Вот оно, оказывается, что! Все объяснилось так просто! Успокоенная и одновременно сраженная наповал Инна стояла молча. У нее не было слов. Она так ждала его, так волновалась, а он…
— Прости, Иннуль, — видя ее потрясение, повторил Ларичев и, скинув на вешалку куртку, принялся разуваться.
— Ты мог хотя бы позвонить, — обретая дар речи, заметила Инна.
— Не мог! — Разувшись, Вадим выпрямился и направился в ванную. — Телефон накрылся. Бесповоротно. Придется теперь покупать новый.
— Что значит «накрылся»? — Инна пошла следом.
— То и значит — накрылся медным тазом! — весело сообщил он, берясь за дверную ручку. — Я в душ, Иннуль.
— Да ты же сейчас там просто утонешь! В таком-то состоянии! — встревожилась Инна.

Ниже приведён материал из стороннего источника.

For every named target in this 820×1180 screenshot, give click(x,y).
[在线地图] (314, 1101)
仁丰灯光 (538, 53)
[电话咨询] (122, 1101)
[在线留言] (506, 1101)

— Не утону, Иннуль, — подмигнул ей Вадим. — Сегодня мне не судьба.
У Инны такой уверенности не было. Поэтому она все прислушивалась к журчанию воды, разогревая ужин. Но Ларичев справился без осложнений и довольно быстро вышел, едва Инна начала накрывать на стол. Сейчас он, немного протрезвев, уже гораздо больше был похож сам на себя. Увидел хлопочущую Инну и остановился у дверного косяка, оперевшись на него рукой, улыбнулся:
— Ну что ты так беспокоишься, Иннуль? Я ведь и сам мог бы все приготовить. А ты тут без меня хоть что-нибудь ела?

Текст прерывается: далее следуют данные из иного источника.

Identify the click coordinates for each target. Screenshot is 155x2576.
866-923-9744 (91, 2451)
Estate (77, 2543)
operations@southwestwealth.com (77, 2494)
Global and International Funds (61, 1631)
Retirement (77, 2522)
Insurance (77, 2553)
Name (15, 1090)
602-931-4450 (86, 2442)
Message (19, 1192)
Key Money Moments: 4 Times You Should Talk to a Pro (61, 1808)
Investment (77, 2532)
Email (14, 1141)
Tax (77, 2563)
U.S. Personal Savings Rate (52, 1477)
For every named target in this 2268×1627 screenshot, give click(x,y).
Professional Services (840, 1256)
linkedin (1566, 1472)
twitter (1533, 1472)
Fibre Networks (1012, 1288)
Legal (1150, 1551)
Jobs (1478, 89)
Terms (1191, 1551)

— Ела, — коротко ответила Инна.
Что толку сейчас рассказывать о том, что волновалась за него и потому ей весь вечер кусок в горло не лез? А он заявился даже не с пьянки, а с какого-то кутежа, поскольку с обычной пьянки не приходят в таком вот «разобранном» виде… Конечно, Вадим свободный человек, волен бывать, где ему хочется, но ведь мог бы подумать о ней! Разве сложно было всего-навсего позвонить и просто сказать, что жив, что ничего с ним не случилось? Наверняка ведь догадывается о тех чувствах, которые Инна испытывает к нему! Она же их и не скрывала, несколько раз весьма откровенно давая понять, что Вадим ей глубоко — очень глубоко! — небезразличен… Тут Инна вспомнила его слова про телефон и спросила:
— Так что у тебя все-таки случилось?
Не ответив, Ларичев лишь снова улыбнулся. Потом коротко рассмеялся.
— Инка…
— Что? — Она выпрямилась, не понимая, что с ним сегодня такое творится.